-- DIRECTIONS --
Use the entries below and reproduce exactly the lines from the one containing "[tiktok J. Chermann] (66, 1039)" down to the one containing "Trocas e Devoluções (84, 1362)", both of them included.

-- AVAILABLE DATA --
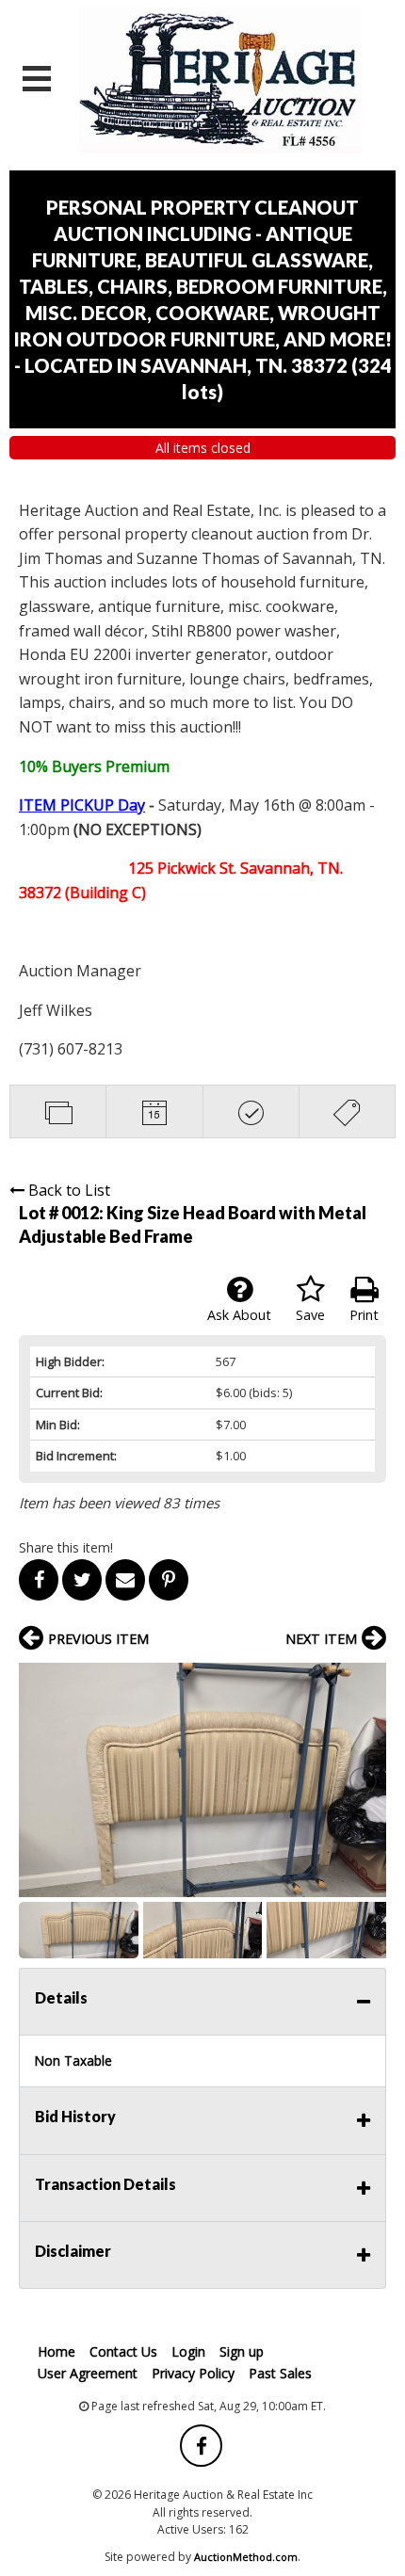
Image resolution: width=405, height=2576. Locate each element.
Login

---

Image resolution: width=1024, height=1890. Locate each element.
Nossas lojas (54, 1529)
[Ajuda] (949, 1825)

--

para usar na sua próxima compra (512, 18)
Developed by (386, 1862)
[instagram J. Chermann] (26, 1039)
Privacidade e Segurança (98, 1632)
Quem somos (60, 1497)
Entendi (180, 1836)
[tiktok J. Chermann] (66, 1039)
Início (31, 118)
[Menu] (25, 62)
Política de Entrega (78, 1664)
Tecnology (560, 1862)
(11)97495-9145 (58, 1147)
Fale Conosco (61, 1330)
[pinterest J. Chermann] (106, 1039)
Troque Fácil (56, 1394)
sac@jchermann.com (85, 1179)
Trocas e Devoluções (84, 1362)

-- OUTPUT OF THE EXERCISE --
[tiktok J. Chermann] (66, 1039)
Início (31, 118)
[Menu] (25, 62)
Política de Entrega (78, 1664)
Tecnology (560, 1862)
(11)97495-9145 (58, 1147)
Fale Conosco (61, 1330)
[pinterest J. Chermann] (106, 1039)
Troque Fácil (56, 1394)
sac@jchermann.com (85, 1179)
Trocas e Devoluções (84, 1362)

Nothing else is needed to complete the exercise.